● Documento
Paola Malatesta, la Parisina/ Una tragedia d'amore di 600 anni fa, una leggenda viva ancora oggi |

Paola Malatesta, la Parisina/ Una tragedia d’amore di 600 anni fa, una leggenda viva ancora oggi

Pubblicato il 23 Giugno 2009 - 20:29 OLTRE 6 MESI FA

Paola Malatesta, detta la Parisina, nacque in un giorno imprecisato del 1404, rampolla del potente lignaggio di quei Malatesti che da più di un secolo dominava le terre di Rimini e dintorni. Pochi giorni dopo il parto, la madre, Lucrezia Ordelaffi, decedeva. L’ingestione di un’ingente dose di veleno ne terminava i giorni punendola con la morte, della sua partecipazione ad una congiura di palazzo. Paola, ancora in fasce, fu affidata, secondo il volere del padre, alle cure materne e alla sorveglianza dello zio, Carlo Malatesta e di sua moglie, Elisabetta Gonzaga.
L’educazione di Paola fu curata con zelo. I genitori adottivi non risparmiarono nulla per la formazione della giovane, che rivelava fin dai suoi primi passi a corte rara eleganza e intelligenza. Nel castello di Rimini la sua infanzia trascorse serenamente tra i maestri di latino e di francese, di eloquio e di conversazione, di lettere e galateo. Ancora bambina fu avviata ai cortesi passatempi tipici dell’epoca: lettura di romanzi, equitazione, caccia, falconeria, suonate per arpa. Nulla mancava a questo prodigio di eleganza e bellezza, che presto si conquistò, per la sua naturale grazia, l’affettuoso nomignolo di Parisina, ovvero la Parigina, volendo così indicarne le squisite maniere, l’incedere elegante, i raffinati passatempi.

● Dati forniti
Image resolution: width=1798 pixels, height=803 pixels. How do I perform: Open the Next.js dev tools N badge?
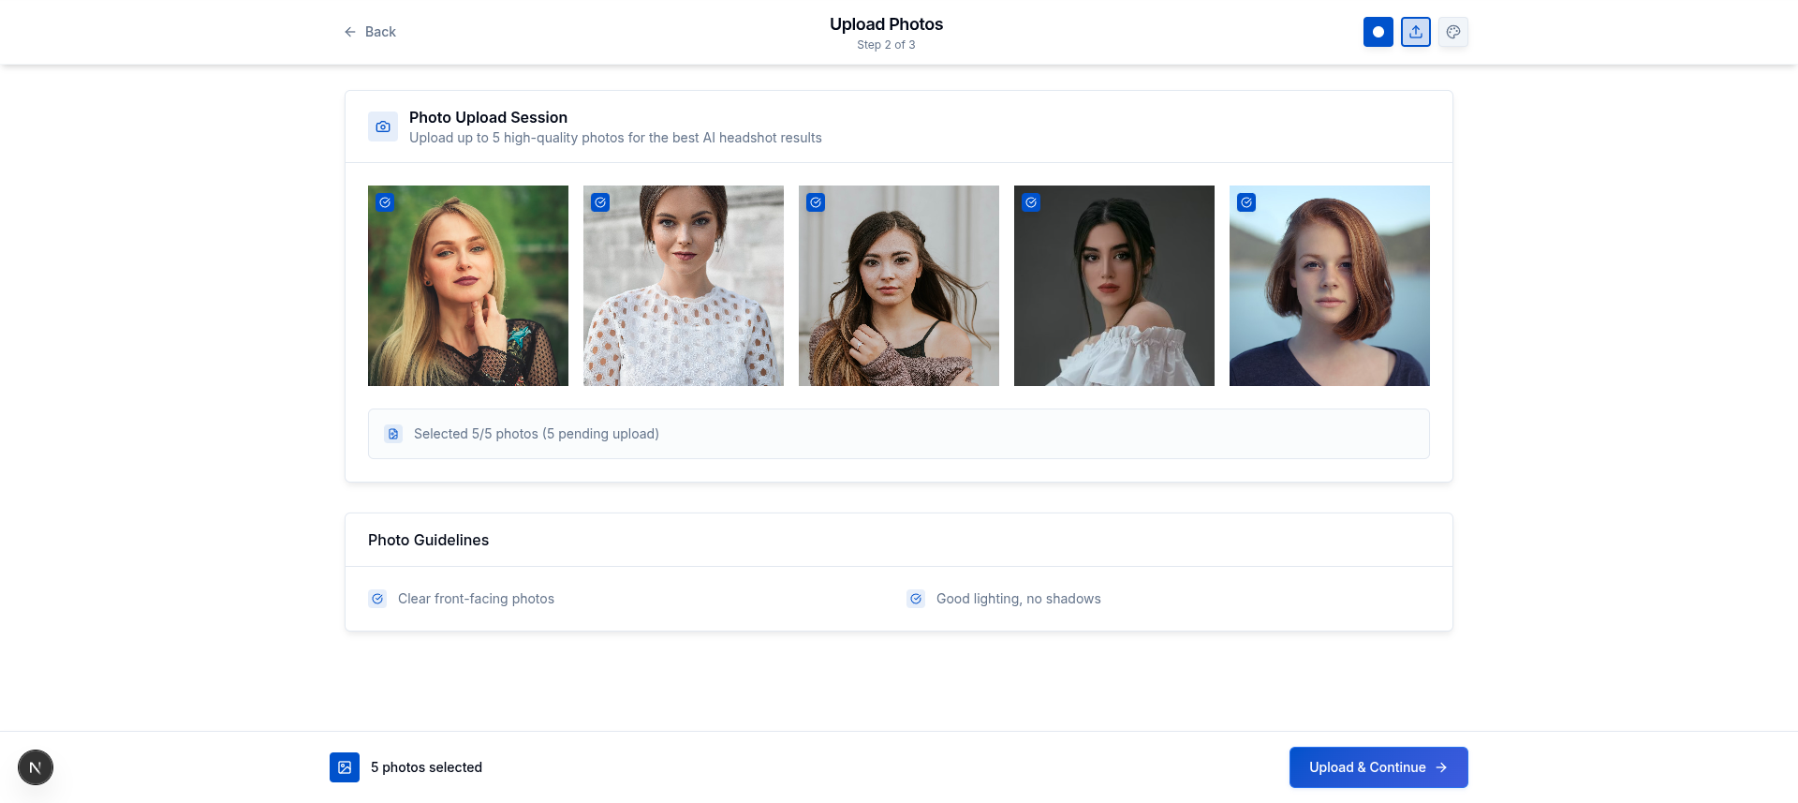(36, 767)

● Consegna 1
Riporta parola per parola il passo del testo su Paola Malatesta che comincia con "Paola Malatesta, detta" e prosegue fino a "moglie, Elisabetta Gonzaga.".
● Consegna 2
Rispondi a queste domande sul testo su Paola Malatesta:
(a) In che anno nacque Paola Malatesta?
(b) Come si chiamava sua madre?
(c) Quali lingue le insegnavano i maestri nel castello di Rimini?
● Consegna 3
Prosegui per favore il testo su Paola Malatesta, detta la Parisina, a partire dall'ultima frase riportata.

● Risposta scritta 1
Paola Malatesta, detta la Parisina, nacque in un giorno imprecisato del 1404, rampolla del potente lignaggio di quei Malatesti che da più di un secolo dominava le terre di Rimini e dintorni. Pochi giorni dopo il parto, la madre, Lucrezia Ordelaffi, decedeva. L’ingestione di un’ingente dose di veleno ne terminava i giorni punendola con la morte, della sua partecipazione ad una congiura di palazzo. Paola, ancora in fasce, fu affidata, secondo il volere del padre, alle cure materne e alla sorveglianza dello zio, Carlo Malatesta e di sua moglie, Elisabetta Gonzaga.

● Risposta scritta 2
(a) Nel 1404.
(b) Lucrezia Ordelaffi.
(c) Il latino e il francese.

● Risposta scritta 3
Al tempo, tra i nobili, il matrimonio di una fanciulla assolveva svariati compiti. Trattato di pace, accordo militare, atto di espansione territoriale, il vincolo nuziale era, parafrasando Clausewitz, la prosecuzione della politica con altri mezzi. Normale dunque che, dietro l’unione di nobili rampolli, si celassero i malcelati intrighi di una corte di diplomatici e faccendieri. Nel caso di Paola, il prestigioso “ruffiano” fu niente di meno che la Serenissima repubblica di Venezia. Quest’ultima, desiderosa di un accordo tra Rimini e Ferrara in funzione antimilanese, premeva perché le casate dei Maletesti e degli Estensi stringessero un’alleanza politica. Fu dunque deciso, senza che Paola fosse consultata, che la giovane Malatesta sarebbe andata al più presto in sposa al marchese di Ferrara, Niccolò III.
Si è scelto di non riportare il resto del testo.